Hintergrund: Herr H. wurde mit Beschluss des Amtsgerichts Aurich vom 26.02.2009 als Insolvenzverwalter über das Vermögen der Kaiserin-Augusta-Hof Grundstücksgesellschaft b.R. bestellt. Nunmehr – fast ein Jahrzehnt später – droht er den Gesellschaftern weiteres Ungemach an. Konkret wird die persönliche Gesellschafterhaftung geltend gemacht, und zwar unter anderem mit Blick auf offene Anwaltsgebühren (rund 300.000 € und 77.000 €). Diese Forderungen – gerichtet gegen die insolvente Grundstücksgesellschaft – hatte ein Advokat erfolgreich zur Insolvenztabelle angemeldet.

Der Insolvenzverwalter ist der Meinung, dass die Privatanleger diesbezüglich persönlich und in voller Höhe zivilrechtlich einstehen müssten; Haftungsbeschränkungen seien nicht festzustellen. Er hat deshalb eine ganze Reihe von (vornehmlich älteren) Anlegern angeschrieben und damit für große Verunsicherung und Aufregung gesorgt:

Problematisch ist nicht nur, dass die meisten Adressaten dieser Zahlungsaufforderung gar nicht in der Lage sind, innerhalb einer kurzen Frist einen Betrag von mehreren hunderttausend Euro aufzubringen. Heikel ist auch die Erkenntnis, dass der gesamte Familienverbund von diesem Thema erfasst wird: Denn auch die Erben eines Gesellschafters einer Gesellschaft bürgerlichen Rechts haften analog § 130 HGB für Altschulden der Gesellschaft (vgl. BGH, Beschluss vom 17. Dezember 2013 – II ZR 121/12).

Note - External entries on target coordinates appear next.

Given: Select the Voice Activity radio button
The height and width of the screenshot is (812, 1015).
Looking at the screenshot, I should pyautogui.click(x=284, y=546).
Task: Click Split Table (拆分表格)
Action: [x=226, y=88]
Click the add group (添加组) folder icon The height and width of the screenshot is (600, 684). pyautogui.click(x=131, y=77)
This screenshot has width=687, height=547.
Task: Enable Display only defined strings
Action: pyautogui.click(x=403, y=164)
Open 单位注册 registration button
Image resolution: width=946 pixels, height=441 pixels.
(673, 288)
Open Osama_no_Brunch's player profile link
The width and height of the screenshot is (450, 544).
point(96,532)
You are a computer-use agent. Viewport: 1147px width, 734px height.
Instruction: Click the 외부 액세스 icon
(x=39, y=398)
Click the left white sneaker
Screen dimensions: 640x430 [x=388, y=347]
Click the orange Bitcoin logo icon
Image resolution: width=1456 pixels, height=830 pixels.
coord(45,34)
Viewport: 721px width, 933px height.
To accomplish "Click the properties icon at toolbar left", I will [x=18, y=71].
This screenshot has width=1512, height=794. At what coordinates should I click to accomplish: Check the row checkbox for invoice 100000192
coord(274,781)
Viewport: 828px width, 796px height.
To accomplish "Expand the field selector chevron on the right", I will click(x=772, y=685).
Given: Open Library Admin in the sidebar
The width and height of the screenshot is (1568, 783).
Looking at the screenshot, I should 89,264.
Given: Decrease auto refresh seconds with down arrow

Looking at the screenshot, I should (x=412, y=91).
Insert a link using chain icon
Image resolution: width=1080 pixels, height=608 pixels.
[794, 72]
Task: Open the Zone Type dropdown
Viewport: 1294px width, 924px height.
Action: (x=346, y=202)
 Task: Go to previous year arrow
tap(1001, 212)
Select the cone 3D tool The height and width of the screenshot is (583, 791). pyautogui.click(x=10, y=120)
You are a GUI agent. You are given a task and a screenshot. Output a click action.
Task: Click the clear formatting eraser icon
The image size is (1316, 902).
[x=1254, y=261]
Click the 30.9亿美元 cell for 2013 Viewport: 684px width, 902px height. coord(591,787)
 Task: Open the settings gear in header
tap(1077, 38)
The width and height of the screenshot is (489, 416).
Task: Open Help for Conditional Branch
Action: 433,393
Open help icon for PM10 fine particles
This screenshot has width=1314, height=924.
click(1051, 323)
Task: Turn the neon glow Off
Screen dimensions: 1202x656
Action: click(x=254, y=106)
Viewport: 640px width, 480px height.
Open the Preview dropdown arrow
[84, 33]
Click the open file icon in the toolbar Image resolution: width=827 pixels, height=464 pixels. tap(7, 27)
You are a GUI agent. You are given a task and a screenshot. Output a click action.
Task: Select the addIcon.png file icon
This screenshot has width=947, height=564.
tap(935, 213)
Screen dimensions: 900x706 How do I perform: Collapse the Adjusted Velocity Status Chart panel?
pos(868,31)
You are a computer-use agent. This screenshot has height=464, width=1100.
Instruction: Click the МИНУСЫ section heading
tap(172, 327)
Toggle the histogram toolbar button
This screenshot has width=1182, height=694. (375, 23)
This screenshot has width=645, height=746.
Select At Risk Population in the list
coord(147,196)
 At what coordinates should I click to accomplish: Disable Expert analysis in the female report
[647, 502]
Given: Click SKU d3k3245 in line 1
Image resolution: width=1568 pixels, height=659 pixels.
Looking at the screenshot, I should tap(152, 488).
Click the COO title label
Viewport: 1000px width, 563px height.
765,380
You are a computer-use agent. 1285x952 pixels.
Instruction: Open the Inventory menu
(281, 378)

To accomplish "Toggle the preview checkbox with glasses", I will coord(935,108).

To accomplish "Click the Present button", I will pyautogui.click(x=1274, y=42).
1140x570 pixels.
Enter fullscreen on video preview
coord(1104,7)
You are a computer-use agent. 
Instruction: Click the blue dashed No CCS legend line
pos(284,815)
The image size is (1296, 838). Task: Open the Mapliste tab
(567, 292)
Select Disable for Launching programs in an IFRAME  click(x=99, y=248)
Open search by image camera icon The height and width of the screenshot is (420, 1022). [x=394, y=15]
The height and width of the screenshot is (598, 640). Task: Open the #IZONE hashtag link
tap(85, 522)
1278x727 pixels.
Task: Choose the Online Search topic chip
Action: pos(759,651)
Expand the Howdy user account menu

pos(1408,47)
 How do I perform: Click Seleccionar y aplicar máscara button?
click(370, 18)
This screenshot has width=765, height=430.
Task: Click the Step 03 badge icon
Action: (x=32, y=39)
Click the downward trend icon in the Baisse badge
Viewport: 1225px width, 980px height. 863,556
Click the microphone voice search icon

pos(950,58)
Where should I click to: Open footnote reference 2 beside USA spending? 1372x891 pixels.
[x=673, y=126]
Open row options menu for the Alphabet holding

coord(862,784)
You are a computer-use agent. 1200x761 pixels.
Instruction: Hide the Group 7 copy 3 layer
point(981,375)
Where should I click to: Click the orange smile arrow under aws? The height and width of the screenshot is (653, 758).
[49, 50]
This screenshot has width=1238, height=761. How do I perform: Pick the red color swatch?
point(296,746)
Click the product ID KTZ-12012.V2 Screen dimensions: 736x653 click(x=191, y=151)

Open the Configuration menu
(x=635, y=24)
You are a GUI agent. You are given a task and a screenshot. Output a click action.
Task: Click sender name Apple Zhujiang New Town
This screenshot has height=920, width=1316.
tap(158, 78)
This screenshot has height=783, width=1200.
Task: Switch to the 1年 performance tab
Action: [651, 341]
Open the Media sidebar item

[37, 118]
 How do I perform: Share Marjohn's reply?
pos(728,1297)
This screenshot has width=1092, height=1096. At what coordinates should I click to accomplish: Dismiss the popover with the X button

Rechtsanwalt Dr. Klass empfiehlt, der Zahlungsaufforderung vorerst nicht Folge zu leisten. Es ist fraglich, ob sich der behauptete Anspruch des Insolvenzverwalters in der Praxis realisieren lässt. Zugunsten der betroffenen Anleger kommen verschiedene rechtshindernde und rechtsvernichtende Einwendungen in Betracht. Ungeachtet dessen erscheinen bestimmte Vorgänge und Sachverhalte, die in der Sphäre der Insolvenzverwaltung anzusiedeln sind, intransparent.

Es ist in diesem Zusammenhang auch zu prüfen, inwieweit die Gesellschafter aus Gründen des Vertrauensschutzes berechtigt sind, dem geltend gemachten Anspruch die im Gesellschaftsvertrag vorgesehene Haftungsbeschränkung entgegenzuhalten; denn der als Hauptgläubiger auftretende Rechtsanwalt war früher für die GbR tätig und dürfte die zugunsten der Anleger vertraglich festgelegten Haftungsbeschränkungen sehr gut kennen. Der Vertrauensschutz entfaltet Wirkung im Hinblick auf den Bestand und den Umfang der Gesellschafterhaftung (d. h. Haftung lediglich pro rata, nicht aber unbeschränkt analog § 128 Satz 1 HGB).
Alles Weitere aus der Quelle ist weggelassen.